___ Given information ___

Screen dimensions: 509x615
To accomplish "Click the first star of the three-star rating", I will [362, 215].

___
___ Given information ___

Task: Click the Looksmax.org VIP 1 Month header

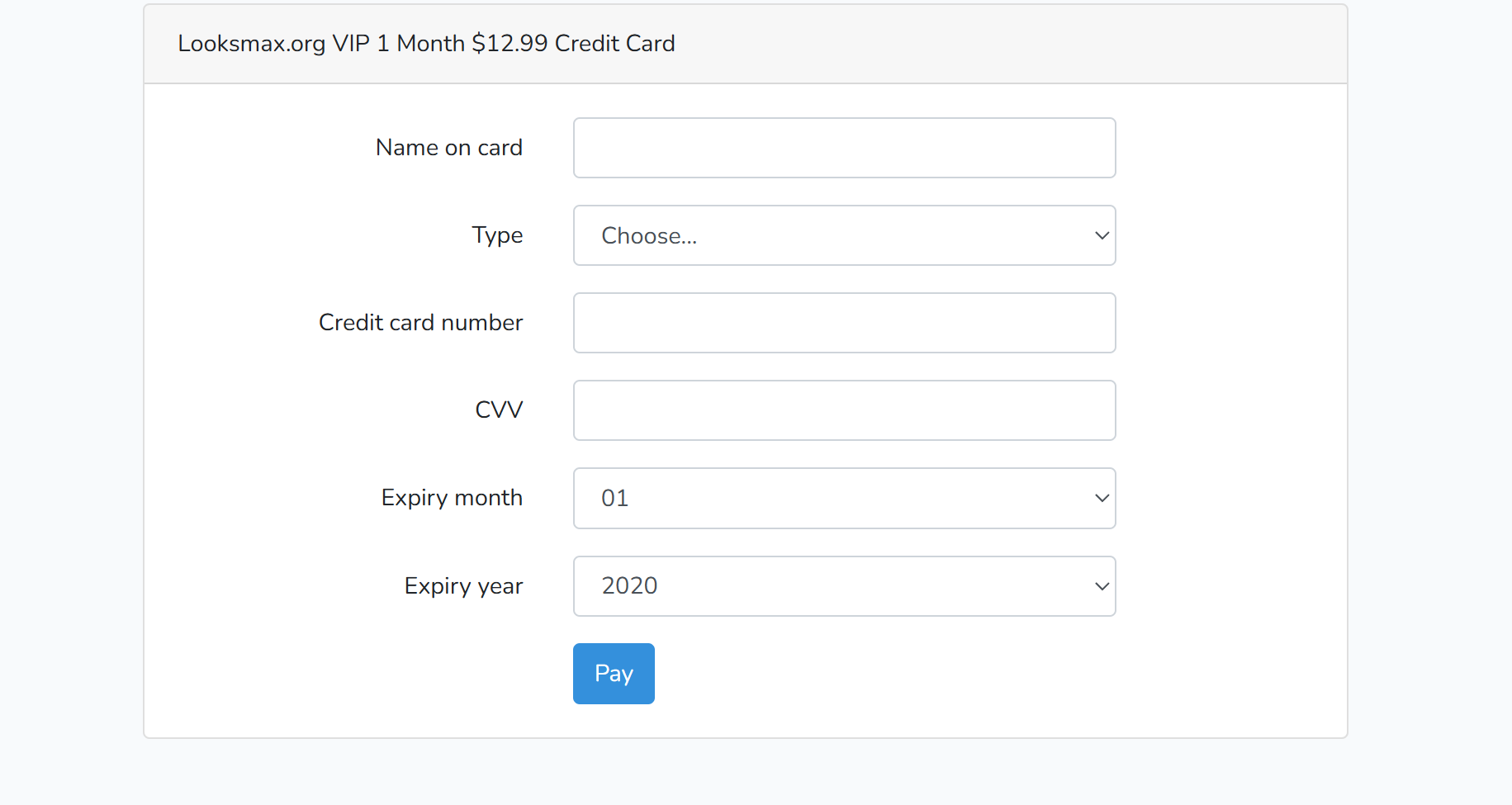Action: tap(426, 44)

___
___ Given information ___

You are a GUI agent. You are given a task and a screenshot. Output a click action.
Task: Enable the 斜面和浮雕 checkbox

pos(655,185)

___

[Written exercise]: Please recast the records, starting with the line containing "You are a GUI" and going on through the line containing "pos(655,185)", as a Markdown table with the columns Row and Line, one row per line and blank lines left out.

[Task result]:
| Row | Line |
|---|---|
| 1 | You are a GUI agent. You are given a task and a screenshot. Output a click action. |
| 2 | Task: Enable the 斜面和浮雕 checkbox |
| 3 | pos(655,185) |